Inmate holds onto jail bars awaiting release

A summary of “Tracking Inmates and Locating Staff with Active Radio-Frequency Identification (RFID)” (Hickman)

The ability of active radio-frequency identification (RFID) to track the movements of inmates and staff could potentially reduce the violence that plagues some jails around the country. While this technology could offer a unique solution to this problem, a recent study found that proper implementation of the component systems, both technically and among those utilizing it, is one of the most important facets of successful active RFID.

Radio-Frequency Identification Technology

Continued growth in the use of radio-frequency identification indicates the need for a specific and effective solution for jail and prison violence. For years, correctional facilities have been using RFID to track inmates; in fact, as far back as 2005, the Los Angeles County Jail invested millions of dollars in a pilot program aimed at reducing violence among inmates.

Tracking Inmates and Staff

So, what is required for these RFID programs to be potentially effective? Dr. Laura J. Hickman, professor and director of the Portland State University Criminology & Criminal Justice online program, lead the research team that included Lois M. Davis, Edward Wells, and Mel Eisman. The resulting report, a RAND Corporation publication titled “Tracking Inmates and Locating Staff with Active Radio-Frequency Identification (RFID),” found that RFID requires proper planning and customization to be effective.

How It Works

Active RFID is made up of a network of devices — a “tag” with a programmable chip worn by inmates (as wristbands or ankle bracelets), officers, and staff (on belts) and the RFID sensors, receivers, and monitors with which it communicates with near real time via radio waves. The unique tag’s location is monitored via the sensors and can trigger alerts if one of a set of pre-programmed conditions is met. This location information is also archived for future use in investigations if necessary.

When implemented correctly, an RFID system could help keep inmates out of restricted areas and away from other inmates that they could potentially harm or be harmed by. Additionally, if an officer needs help, the system could pinpoint his or her exact location for quick assistance. The technology is intended to reduce violence, disciplinary actions, and escape attempts, improve incident investigations, and improve overall control in the prison, according to the study.

The Hickman et al. Study

At the time of the study, 14 correctional institutions in the U.S. were identified as using some form of active RFID technology. Five were using it for inmate tracking, three for locating staff, and six for both.

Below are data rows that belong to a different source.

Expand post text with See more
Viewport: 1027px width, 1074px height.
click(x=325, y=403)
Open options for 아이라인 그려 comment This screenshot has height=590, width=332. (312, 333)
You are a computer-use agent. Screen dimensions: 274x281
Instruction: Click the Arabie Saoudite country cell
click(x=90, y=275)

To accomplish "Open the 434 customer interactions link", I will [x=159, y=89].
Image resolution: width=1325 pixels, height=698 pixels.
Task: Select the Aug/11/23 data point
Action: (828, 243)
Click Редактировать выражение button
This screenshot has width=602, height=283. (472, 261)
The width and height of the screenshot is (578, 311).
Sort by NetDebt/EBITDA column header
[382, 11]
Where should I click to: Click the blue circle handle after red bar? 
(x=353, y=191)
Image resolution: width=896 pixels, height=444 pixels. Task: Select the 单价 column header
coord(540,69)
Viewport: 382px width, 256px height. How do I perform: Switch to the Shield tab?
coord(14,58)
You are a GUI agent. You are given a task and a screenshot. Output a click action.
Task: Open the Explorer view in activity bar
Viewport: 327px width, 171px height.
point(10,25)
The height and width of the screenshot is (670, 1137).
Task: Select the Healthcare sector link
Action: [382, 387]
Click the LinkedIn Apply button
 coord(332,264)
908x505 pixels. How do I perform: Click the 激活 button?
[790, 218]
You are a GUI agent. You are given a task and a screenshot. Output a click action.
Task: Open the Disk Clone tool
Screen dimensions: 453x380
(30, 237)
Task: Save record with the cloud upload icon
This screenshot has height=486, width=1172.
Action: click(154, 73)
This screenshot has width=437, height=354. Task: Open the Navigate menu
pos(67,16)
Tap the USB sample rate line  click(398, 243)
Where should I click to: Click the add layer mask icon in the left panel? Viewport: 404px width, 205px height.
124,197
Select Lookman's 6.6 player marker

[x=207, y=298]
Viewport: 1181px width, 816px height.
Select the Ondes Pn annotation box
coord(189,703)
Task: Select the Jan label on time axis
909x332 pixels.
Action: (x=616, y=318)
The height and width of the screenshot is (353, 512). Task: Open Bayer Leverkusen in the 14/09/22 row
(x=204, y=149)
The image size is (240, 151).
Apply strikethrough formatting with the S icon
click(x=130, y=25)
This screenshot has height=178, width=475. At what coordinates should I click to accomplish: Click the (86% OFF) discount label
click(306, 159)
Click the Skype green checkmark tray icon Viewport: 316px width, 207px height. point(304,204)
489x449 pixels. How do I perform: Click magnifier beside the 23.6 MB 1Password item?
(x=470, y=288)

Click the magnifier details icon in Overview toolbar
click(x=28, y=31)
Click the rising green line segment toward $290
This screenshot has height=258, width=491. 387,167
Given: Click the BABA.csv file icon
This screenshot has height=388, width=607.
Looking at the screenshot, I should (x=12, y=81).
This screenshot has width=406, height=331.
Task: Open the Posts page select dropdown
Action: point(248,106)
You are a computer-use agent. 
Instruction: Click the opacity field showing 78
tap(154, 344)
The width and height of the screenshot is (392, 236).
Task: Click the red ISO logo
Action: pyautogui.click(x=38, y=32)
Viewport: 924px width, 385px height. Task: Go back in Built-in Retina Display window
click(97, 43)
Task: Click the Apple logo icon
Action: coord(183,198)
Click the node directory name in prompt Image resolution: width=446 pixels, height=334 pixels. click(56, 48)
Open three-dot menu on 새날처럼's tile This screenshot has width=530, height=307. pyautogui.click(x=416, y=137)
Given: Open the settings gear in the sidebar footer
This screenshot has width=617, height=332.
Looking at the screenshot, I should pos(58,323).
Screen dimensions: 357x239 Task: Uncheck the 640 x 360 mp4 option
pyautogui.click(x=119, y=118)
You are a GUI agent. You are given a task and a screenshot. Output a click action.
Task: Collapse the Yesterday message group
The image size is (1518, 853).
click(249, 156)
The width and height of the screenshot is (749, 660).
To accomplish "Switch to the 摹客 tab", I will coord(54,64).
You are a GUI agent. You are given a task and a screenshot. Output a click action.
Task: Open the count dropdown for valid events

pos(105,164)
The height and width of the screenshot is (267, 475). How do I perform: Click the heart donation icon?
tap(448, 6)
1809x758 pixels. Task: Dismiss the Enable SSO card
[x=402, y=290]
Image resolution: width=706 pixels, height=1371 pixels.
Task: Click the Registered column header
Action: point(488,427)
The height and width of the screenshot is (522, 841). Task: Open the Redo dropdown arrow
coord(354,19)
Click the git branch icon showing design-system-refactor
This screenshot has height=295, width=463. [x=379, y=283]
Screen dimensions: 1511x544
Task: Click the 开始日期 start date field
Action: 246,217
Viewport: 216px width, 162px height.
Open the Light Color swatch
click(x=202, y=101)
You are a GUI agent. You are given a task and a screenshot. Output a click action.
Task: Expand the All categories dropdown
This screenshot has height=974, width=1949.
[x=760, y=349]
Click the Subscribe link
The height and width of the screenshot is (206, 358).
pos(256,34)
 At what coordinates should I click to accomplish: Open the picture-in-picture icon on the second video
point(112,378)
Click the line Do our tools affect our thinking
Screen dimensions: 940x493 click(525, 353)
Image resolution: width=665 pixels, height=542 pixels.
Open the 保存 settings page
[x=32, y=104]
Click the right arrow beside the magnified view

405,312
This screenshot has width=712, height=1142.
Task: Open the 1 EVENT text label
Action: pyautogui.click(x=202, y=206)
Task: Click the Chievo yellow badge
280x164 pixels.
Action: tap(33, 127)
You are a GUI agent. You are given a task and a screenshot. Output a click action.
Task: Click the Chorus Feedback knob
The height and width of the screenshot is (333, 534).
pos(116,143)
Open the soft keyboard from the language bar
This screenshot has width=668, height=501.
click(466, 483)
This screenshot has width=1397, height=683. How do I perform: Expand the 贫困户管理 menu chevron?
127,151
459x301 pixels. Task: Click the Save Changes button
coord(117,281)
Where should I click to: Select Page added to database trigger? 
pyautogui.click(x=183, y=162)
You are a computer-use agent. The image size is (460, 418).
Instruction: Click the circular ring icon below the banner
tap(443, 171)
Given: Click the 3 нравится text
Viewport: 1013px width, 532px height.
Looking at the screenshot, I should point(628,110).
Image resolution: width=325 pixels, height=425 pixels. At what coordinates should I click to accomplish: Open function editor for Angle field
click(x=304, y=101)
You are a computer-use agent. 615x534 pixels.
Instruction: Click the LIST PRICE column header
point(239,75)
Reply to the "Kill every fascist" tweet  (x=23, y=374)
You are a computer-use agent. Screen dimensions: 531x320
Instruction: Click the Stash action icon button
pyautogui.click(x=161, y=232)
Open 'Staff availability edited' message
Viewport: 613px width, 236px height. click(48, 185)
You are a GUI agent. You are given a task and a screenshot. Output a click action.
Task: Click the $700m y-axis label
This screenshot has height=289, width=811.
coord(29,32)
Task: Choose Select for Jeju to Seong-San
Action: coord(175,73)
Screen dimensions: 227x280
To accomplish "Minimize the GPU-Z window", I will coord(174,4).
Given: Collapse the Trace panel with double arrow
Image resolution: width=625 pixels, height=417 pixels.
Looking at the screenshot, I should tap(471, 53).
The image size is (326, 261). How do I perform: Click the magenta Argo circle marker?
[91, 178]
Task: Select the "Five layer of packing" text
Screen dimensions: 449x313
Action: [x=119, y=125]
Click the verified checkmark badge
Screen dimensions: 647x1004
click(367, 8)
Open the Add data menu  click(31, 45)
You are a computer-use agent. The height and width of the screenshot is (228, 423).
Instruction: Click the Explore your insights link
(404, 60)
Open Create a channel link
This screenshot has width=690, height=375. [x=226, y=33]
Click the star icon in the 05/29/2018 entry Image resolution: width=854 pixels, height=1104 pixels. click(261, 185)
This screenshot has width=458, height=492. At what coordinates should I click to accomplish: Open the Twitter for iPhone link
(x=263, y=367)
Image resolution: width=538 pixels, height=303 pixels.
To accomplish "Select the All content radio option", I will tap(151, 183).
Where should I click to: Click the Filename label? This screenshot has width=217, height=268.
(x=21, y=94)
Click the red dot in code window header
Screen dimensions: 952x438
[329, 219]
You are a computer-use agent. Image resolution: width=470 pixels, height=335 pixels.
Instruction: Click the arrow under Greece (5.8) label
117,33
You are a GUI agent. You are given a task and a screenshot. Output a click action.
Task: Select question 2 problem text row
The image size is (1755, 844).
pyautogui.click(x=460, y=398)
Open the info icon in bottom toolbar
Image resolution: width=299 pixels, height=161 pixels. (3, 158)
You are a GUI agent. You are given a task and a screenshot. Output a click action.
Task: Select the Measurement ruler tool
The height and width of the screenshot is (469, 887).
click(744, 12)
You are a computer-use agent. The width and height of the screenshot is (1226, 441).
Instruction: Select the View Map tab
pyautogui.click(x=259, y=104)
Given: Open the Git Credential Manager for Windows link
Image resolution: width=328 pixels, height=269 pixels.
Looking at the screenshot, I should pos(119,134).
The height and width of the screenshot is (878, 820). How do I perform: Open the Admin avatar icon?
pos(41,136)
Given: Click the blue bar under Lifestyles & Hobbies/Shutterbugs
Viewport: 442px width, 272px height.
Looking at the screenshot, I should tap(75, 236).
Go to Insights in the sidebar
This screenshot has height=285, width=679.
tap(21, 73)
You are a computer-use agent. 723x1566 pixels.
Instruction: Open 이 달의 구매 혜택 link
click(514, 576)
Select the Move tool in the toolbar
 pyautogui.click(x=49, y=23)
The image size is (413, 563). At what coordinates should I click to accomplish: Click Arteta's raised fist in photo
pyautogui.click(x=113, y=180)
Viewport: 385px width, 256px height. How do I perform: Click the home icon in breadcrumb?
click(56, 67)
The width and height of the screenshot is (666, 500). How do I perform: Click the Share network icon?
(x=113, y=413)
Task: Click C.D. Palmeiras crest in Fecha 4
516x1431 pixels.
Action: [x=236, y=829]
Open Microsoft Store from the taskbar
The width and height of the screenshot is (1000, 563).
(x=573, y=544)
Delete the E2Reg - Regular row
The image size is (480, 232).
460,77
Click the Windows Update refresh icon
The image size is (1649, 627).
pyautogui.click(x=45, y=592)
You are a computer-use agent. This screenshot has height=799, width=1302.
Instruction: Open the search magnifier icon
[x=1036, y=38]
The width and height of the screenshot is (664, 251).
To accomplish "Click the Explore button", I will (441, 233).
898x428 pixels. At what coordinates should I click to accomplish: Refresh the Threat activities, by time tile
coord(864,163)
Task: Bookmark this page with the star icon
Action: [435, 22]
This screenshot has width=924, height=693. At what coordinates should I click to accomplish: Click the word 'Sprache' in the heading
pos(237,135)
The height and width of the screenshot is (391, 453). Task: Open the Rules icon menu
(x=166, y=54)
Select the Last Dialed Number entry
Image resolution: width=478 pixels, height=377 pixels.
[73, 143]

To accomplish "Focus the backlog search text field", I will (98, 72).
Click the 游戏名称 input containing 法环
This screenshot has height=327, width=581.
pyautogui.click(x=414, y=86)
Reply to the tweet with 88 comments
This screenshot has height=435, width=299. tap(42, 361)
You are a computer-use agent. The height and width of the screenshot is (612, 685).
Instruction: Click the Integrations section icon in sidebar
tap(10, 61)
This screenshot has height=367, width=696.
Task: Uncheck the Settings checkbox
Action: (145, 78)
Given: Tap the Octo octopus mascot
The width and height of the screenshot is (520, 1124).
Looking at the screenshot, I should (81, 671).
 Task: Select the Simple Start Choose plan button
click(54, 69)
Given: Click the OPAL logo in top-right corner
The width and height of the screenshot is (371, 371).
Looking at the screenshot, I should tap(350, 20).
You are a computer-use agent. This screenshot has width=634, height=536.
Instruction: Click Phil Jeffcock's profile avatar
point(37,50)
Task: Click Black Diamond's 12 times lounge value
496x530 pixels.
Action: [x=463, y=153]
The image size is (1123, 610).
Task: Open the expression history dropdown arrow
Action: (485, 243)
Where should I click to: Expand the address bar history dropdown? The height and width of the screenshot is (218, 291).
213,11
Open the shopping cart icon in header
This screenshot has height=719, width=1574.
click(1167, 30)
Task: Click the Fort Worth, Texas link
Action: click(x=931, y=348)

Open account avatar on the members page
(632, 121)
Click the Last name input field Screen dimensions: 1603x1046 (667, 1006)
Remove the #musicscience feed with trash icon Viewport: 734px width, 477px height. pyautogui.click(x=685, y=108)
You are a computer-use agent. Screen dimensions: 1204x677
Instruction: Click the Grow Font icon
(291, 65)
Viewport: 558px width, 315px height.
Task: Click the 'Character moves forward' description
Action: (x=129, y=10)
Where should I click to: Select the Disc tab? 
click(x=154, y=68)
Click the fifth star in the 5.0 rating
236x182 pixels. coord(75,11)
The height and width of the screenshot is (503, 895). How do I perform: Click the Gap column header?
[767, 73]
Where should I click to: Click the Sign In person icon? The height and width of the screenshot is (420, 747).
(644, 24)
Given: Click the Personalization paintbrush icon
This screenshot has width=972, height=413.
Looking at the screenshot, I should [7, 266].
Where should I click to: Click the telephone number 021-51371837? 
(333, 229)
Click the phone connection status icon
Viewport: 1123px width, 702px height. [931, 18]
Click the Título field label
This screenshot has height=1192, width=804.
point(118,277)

The study focused on one facility as a case study, Central Detention Facility (CDF) operated by the District of Columbia Department of Corrections (DC DOC).  The researchers found that, overall, active RFID has potential, but obstacles like lack of training and technical issues can inhibit efficacy.

Key Findings

A 2010 RFID Journal article summarize the Hickman et al. study by stating: “RFID deployments in correctional facilities require considerable customization to each prison’s unique needs and infrastructure.” This conclusion is based on the study’s key findings:

  • Administrators should choose systems that match specifically outlined objectives.
  • They may also benefit from consulting with experts (independent of technology vendors) to oversee the design and implementation of the chosen RFID system.
  • When implementing a RFID system, educating and training the staff is key to success, especially when it comes to expectations and how to use the system, as well as “how to fine-tune alert response protocols and whether and how to analyze the data to inform management decisions.”
  • It is important to ensure that the RFID system integrates well with existing prison technologies and protocols.
  • It would be beneficial to start with a pilot in one area of the institution to fine-tune the system and ensure efficacy.

As Dr. Hickman explains in the previously mentioned article, “What appeared to us is that this is not a technology you can take out of a box and expect it to work.” It seems RFID systems can indeed be effective with the proper preparation.